Professor Way Kuo said the above four lines were from Li’s poem entitled A Self Account at Twenty, composed in his adolescence, when he was about the same age as the graduating students.

Professor Kuo explained that Li was aware that he was in his heyday and time was too precious to be wasted. If he treasured time, there would be no remorse in later days. As long as one had high aspirations, one didn’t have to pursue a military route to success. Civil talent could also lead to accomplishments as one can administer a country and help the people. “Young people of today should aim high and broaden their vision,” Professor Kuo said.

Referring to the dilemma secondary school graduates faced when selecting universities or academic disciplines, Professor Kuo advised that students should not merely look at disciplines or professions that were hot (in demand) at present. Nor should they blindly go for famous universities. Rather, they should choose disciplines and professions that promise potential for growth. These disciplines and professions should fit in with trends of technological developments, needs of society or one’s own talent, temperament, interest and aspirations.

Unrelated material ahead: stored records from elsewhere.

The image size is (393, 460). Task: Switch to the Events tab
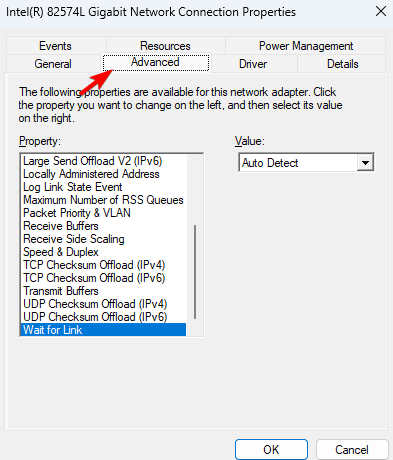click(x=55, y=46)
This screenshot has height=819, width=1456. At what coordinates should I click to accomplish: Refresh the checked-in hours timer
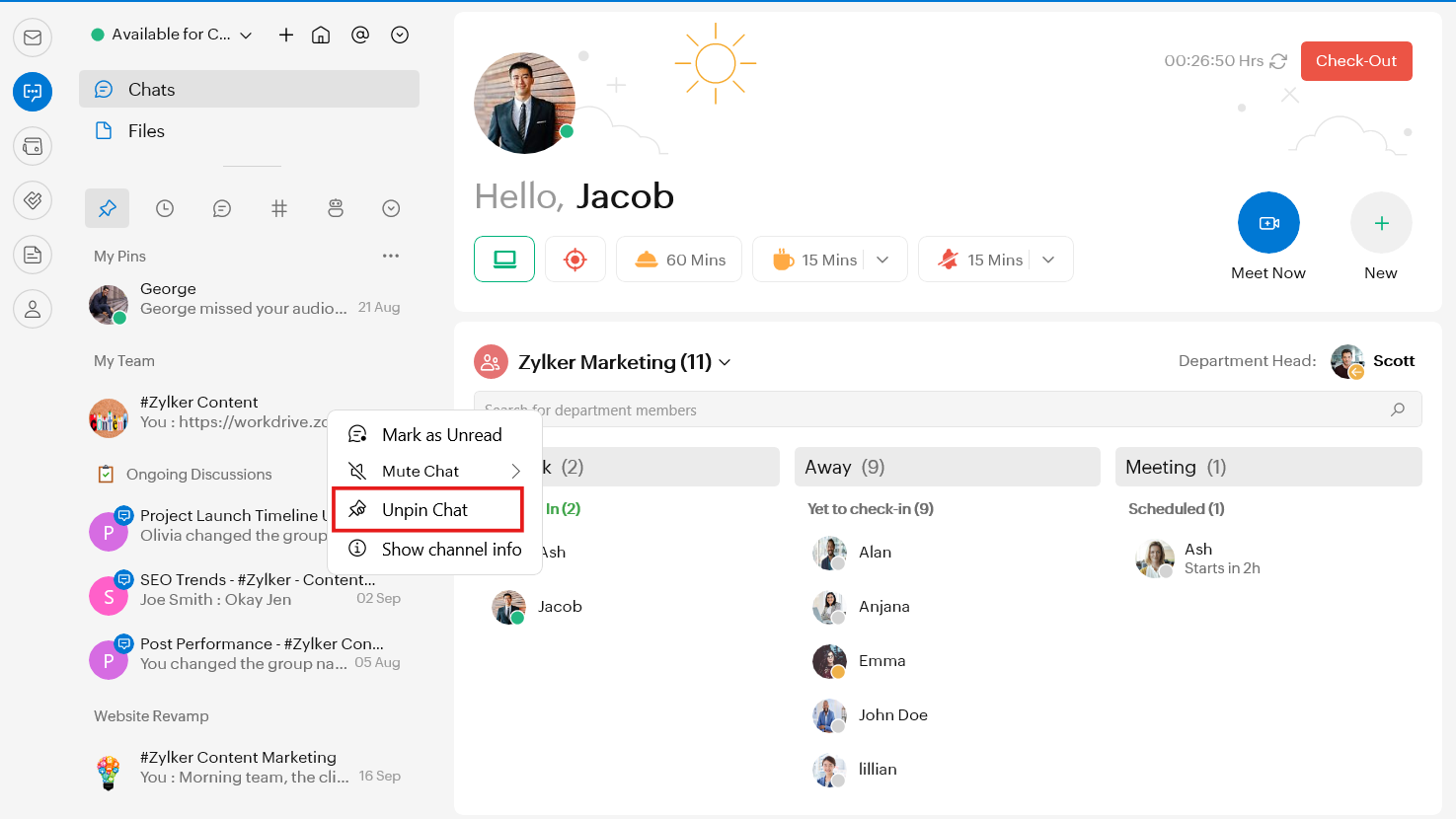pos(1278,61)
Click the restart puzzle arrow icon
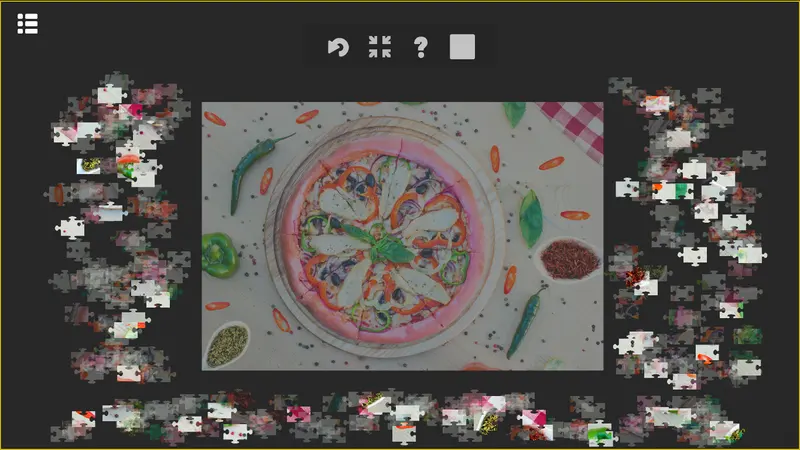Image resolution: width=800 pixels, height=450 pixels. tap(338, 47)
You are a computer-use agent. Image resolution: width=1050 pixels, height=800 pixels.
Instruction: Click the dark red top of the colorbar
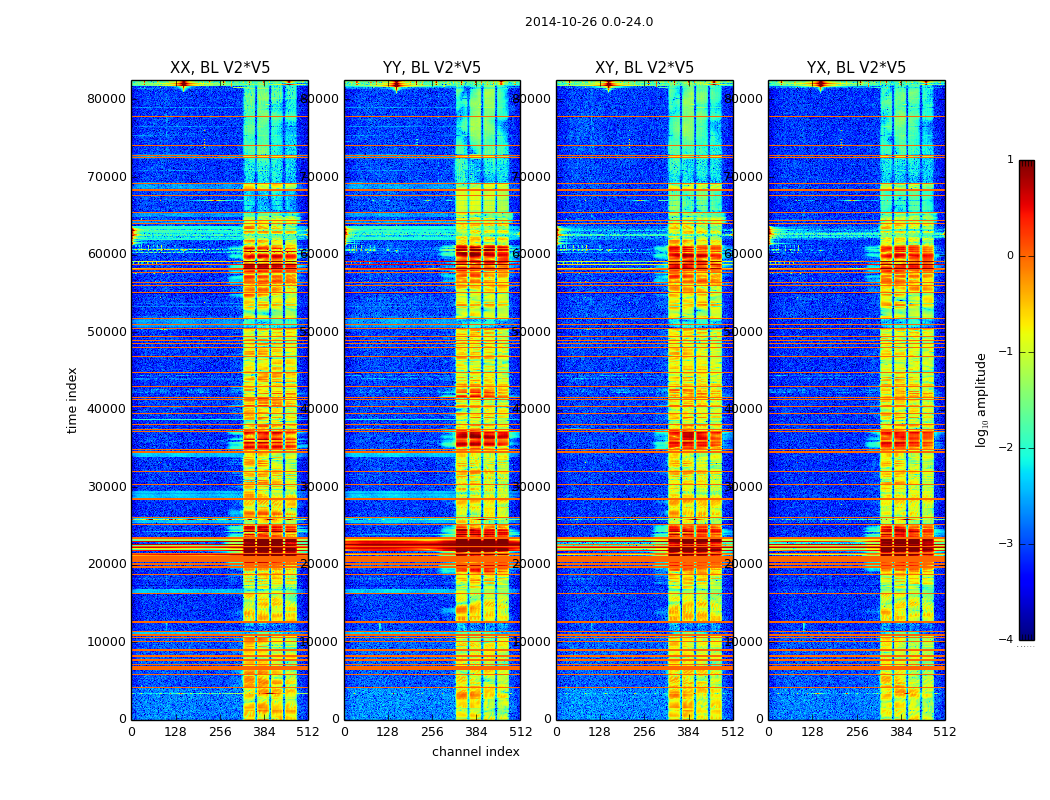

“According to a US survey, an average person changes jobs ten times and changes sectors four times in his/her entire life,” Professor Kuo added. “As such, students should build a strong general education foundation while studying at school so that they can adapt to different jobs in later years.”

Professor Kuo also pointed out that in the highly materialistic society of ours, young people should follow successful people around them as their role models and learn their ways of working. “As long as you cherish your time and set your goals high, one of you may become the future Chief Executive of Hong Kong or one of our country’s leaders someday,” Professor Kuo said.